Work to complete
(a) In the dialogue about fact and past lives, which mistaken dates for Abraham Lincoln are offered as an example?
(b) Please go on with the dialogue about fact and past lives, starting after its final line.

My initial question to Bertram concerned the sense I got yesterday while connected to Jane Peranteau. Are you saying the question of historical accuracy is of no importance at all? I get that the emotional significance speaks for itself. But is this a case where my investment in a skewed concept was strong enough that they had to decide whether it was less misleading to accept it and build from it, or to reject it and yet try to salvage what is true in it?

A decision on your part as to what is “objectively true” is rarely as much use as you tend to think it. Much better to remember that “life is but a dream” while still remembering that 3D is not of no consequence for all that.

Say again?

“Fact” is more slippery, and in some ways of less consequence, than you may assume it to be. Totally inaccurate readings of “fact” may nonetheless lead you to the right place if in context of an overarching intent. Thus, you want to connect with certain forces. Something in you knows how to do it, and leads you there blindfolded. Does it care – and should you care – how accurate the “facts” that lead you to real experience? But the moral of the story is, cling to the experience, and search out its meaning and its implications. Do not cling to the “facts” and the story in and of themselves. If you were mistaken and thought that Abraham Lincoln’s dates were 1800-1865, rather than beginning at 1809, how much difference would it make? A difference in his death year would of course be a different thing. But you see the point.

Yes. It is the opposite approach to a biographer’s.

Not opposite in the sense of searching for the truth of someone’s life, but in its valuation of fact. A biographer would not accept internal fact as evidence. For your purposes, that same internal fact is the only kind of evidence available or needed. What useful light could the facts of Yeats’ life shed on the question of whether it was Yeats who came to you in the 1990s? How could they confirm or refute or explain the feeling of comradeship? To seek for confirmation of internal relationships by rooting around in external facts is to go about it the wrong way.

Besides, you must always remember, you communicate with others along a shared thread. But you, and each of them, have plenty of other threads that you do not have in common. Along those threads you may be able to look over their shoulder, so to speak, but it will not be the same direct experience.

Seems to me you are giving us a precis of how people go wrong in trying to get a grip on dealing with “past lives.”

That’s the idea. Attack a problem from the wrong direction, with the wrong assumptions, using the wrong tools, and you cannot expect satisfactory results.

Well, thanks a million for all this. I’ll never forget the overwhelming impact your novels had on me, going on a quarter of a century ago now. I had no idea anyone could write in that way.

Material
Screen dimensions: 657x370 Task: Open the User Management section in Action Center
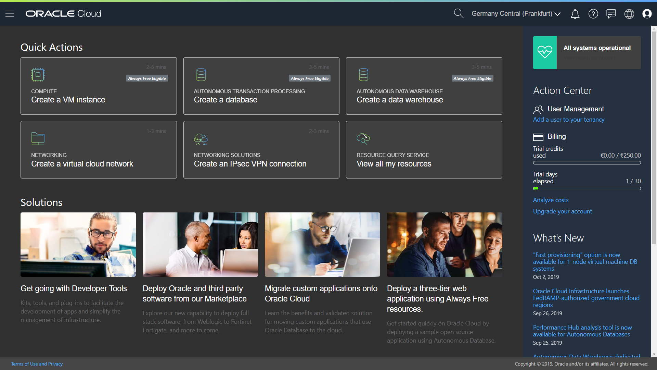pyautogui.click(x=576, y=109)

Results of the tasks
(a) 1800-1865

(b)
And you responded from a deeper part of you than was conscious, you see. The sharer of the thread brought various of us to your attention, but it still required work on your part, with our help of course, before you could readjust your ideas to bypass certain illusions and misconceptions that were getting in the way. And what they were getting in the way of was not you connecting to us, though that’s what it looked like, it was you connecting to deeper levels of you. And that is always the problem, even though it usually looks like a problem between you and “other.”

Yes, I see that. So we’ve gone 70 minutes or so. Enough for the moment, or do you wish to say more?

Just this germinating thought, for you and for any for whom it sets up a resonance: You are not only a learner and an experiencer and an apprentice (so to speak): You are also a teacher, and a producer of experience, and a master. Regardless of how you feel yourself to be at this time, remember there is always a lesser you and a greater you, a novice and a past master, a seed and a full-flowering tree; it is all in what you choose to identify with.

I had a friend who said he sat down at a potter’s wheel for the first time and said to himself, “What would it feel like if I had done this a million times?” – and threw a pot, right off.

That’s the idea. You, your friends, your unsuspected connections in the moment and beyond: Go throw your pots as if you had already done it a million times, because somebody in there has done just that.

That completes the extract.